Stored dataset items:
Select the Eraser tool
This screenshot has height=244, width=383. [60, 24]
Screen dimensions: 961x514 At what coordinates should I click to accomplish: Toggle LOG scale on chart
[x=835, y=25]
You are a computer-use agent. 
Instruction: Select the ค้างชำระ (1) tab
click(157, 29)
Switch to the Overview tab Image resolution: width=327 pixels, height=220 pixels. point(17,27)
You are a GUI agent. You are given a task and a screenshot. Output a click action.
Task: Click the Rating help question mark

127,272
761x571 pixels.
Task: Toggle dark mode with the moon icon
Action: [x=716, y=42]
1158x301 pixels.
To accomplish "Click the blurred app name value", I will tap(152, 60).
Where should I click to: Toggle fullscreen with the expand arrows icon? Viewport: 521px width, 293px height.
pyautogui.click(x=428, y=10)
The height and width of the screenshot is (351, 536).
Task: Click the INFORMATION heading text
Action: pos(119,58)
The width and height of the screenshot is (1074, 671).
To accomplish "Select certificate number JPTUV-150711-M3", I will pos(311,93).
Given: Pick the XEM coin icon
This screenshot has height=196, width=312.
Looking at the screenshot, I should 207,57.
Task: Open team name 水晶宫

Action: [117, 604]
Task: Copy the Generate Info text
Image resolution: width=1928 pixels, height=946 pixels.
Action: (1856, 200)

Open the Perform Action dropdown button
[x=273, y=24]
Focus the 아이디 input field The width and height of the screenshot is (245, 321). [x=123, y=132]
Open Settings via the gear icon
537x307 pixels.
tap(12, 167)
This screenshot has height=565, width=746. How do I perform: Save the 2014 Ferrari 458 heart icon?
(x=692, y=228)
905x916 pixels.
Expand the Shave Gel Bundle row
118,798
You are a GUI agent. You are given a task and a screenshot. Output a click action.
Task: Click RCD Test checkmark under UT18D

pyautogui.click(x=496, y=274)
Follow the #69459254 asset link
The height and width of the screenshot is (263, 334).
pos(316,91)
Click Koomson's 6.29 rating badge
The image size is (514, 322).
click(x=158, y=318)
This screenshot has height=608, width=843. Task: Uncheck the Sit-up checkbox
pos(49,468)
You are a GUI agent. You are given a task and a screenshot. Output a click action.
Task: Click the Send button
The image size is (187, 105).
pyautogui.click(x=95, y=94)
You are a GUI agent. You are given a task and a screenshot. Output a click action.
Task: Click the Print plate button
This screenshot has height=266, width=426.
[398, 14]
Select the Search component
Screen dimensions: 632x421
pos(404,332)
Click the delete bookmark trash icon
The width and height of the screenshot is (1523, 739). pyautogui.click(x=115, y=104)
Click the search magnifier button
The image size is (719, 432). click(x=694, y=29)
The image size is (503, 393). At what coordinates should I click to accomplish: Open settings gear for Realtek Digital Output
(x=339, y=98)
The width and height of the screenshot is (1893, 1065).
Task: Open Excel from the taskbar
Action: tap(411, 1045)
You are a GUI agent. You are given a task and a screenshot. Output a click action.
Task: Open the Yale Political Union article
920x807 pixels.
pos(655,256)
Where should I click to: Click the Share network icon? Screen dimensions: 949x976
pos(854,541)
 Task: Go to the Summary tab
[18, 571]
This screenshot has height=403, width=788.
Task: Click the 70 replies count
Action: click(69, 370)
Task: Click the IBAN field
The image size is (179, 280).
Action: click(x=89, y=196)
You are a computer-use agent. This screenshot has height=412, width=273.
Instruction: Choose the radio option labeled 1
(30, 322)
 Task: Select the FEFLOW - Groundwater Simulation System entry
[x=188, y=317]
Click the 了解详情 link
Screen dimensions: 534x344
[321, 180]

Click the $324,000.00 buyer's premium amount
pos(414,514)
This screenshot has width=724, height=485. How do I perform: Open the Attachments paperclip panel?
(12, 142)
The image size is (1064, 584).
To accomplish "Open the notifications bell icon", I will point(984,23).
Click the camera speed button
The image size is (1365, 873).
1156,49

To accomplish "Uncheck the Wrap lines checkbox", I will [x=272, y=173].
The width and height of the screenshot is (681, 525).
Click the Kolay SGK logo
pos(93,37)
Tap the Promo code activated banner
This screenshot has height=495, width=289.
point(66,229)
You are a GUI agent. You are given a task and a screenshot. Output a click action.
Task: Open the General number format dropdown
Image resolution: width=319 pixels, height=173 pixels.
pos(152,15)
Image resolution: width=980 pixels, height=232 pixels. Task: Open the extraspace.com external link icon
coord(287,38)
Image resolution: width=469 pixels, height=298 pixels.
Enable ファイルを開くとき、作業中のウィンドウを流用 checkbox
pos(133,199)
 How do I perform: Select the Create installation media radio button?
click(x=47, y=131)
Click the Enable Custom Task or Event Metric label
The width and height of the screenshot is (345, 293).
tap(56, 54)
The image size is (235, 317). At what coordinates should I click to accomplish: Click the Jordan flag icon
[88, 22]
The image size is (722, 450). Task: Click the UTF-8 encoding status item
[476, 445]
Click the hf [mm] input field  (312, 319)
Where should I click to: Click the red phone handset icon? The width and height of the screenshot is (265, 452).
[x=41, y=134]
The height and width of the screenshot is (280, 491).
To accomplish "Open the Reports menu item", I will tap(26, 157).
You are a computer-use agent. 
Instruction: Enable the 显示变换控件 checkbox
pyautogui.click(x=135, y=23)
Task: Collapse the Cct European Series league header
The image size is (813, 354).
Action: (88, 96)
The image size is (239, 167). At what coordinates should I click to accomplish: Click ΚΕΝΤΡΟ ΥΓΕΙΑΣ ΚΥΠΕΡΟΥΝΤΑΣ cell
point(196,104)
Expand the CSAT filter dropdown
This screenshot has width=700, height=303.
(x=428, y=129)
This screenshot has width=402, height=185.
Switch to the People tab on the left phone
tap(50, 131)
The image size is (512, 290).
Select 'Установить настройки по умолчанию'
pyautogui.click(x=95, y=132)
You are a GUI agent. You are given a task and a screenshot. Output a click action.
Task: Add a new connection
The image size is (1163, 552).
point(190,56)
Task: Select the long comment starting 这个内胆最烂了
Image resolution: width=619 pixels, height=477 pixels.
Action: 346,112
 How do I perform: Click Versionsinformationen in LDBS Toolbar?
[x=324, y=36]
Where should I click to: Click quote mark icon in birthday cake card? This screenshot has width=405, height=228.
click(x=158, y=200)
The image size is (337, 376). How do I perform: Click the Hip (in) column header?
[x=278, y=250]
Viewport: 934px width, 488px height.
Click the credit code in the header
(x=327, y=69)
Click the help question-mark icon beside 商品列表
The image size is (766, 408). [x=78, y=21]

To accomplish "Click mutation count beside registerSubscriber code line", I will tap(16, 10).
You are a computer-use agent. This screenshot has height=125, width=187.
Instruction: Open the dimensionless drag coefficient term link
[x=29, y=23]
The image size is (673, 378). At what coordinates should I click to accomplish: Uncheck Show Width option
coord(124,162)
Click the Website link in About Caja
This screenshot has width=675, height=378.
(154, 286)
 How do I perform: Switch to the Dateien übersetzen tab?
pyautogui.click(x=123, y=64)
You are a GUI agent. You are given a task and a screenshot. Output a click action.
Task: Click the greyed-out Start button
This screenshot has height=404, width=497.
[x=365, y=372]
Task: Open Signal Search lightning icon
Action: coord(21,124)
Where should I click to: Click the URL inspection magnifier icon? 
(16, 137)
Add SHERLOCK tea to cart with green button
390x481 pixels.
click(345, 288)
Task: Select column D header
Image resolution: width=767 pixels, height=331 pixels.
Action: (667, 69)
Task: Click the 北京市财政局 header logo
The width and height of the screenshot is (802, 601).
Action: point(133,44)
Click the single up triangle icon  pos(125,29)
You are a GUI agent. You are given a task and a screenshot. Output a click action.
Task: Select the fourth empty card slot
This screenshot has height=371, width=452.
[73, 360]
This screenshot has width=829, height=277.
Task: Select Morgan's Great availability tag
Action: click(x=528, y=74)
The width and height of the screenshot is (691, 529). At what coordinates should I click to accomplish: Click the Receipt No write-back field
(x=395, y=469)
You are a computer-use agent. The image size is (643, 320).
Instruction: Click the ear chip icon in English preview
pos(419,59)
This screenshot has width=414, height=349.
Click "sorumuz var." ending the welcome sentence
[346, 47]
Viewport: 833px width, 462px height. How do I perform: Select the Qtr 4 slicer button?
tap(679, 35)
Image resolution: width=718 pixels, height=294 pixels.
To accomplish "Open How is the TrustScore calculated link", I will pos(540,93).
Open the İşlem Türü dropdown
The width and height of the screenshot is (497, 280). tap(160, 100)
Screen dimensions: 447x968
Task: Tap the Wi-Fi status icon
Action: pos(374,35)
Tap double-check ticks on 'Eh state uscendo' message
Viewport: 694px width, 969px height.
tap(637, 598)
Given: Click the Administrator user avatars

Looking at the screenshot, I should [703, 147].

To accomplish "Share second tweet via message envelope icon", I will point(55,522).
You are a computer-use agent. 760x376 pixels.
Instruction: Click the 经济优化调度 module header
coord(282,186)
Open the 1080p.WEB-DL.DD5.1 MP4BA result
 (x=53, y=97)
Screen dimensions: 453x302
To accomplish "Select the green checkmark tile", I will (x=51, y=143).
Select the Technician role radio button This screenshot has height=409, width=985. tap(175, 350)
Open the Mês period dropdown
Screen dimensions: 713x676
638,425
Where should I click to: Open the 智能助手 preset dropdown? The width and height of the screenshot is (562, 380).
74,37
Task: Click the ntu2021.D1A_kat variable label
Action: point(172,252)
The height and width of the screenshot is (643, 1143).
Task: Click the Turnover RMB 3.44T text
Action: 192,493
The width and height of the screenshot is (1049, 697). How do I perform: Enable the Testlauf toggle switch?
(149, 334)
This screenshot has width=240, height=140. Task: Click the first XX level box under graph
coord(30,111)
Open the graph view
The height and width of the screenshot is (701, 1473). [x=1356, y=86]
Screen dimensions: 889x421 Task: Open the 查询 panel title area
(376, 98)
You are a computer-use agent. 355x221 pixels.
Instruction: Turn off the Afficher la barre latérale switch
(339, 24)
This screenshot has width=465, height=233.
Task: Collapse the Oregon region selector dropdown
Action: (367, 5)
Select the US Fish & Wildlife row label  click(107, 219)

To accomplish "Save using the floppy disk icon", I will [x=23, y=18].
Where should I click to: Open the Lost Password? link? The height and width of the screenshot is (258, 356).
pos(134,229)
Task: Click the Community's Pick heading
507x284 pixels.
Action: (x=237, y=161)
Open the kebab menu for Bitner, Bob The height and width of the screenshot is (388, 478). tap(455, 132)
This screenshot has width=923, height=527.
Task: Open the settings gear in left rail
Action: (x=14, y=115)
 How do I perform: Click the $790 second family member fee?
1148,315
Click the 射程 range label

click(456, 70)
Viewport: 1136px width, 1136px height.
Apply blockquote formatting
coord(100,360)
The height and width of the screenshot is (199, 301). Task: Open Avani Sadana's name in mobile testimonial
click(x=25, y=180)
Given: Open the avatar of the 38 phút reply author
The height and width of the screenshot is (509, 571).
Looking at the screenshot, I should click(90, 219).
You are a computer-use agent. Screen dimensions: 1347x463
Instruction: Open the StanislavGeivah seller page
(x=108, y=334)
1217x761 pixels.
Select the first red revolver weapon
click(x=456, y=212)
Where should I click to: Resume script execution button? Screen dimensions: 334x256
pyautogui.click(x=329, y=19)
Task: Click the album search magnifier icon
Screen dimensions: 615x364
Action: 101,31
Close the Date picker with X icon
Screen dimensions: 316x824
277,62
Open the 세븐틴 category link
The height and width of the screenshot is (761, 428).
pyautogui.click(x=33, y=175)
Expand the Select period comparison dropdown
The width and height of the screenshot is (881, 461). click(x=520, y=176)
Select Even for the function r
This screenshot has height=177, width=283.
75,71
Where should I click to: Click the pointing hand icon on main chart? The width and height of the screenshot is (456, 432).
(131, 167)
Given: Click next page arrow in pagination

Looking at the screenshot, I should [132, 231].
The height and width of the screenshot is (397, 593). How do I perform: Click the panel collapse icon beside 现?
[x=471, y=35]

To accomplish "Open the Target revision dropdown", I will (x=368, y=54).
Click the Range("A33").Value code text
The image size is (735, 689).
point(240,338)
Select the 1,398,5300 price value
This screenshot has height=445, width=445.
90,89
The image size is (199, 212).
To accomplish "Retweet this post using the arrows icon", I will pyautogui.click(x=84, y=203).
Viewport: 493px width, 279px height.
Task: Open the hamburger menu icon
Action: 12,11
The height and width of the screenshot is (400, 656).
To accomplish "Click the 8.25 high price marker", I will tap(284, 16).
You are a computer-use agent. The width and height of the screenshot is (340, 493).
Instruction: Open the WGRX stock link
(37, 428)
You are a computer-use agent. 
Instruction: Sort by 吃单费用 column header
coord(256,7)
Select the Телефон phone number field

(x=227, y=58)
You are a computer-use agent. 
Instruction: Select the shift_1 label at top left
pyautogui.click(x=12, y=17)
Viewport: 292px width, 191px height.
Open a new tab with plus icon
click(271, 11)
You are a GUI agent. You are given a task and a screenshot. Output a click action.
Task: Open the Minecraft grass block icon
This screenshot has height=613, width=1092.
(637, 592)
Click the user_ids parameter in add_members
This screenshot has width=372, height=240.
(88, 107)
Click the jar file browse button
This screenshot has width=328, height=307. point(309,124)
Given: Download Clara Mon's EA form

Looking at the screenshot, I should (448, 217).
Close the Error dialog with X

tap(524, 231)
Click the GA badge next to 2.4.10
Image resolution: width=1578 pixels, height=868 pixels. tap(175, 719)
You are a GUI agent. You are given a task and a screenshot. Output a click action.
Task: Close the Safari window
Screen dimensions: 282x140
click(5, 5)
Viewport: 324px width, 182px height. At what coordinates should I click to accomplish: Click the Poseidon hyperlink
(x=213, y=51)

## [Aim of the exercise]
If a line in the records has the word "message", copy that line.

## [Answer box]
Tap double-check ticks on 'Eh state uscendo' message
To accomplish "Share second tweet via message envelope icon", I will point(55,522).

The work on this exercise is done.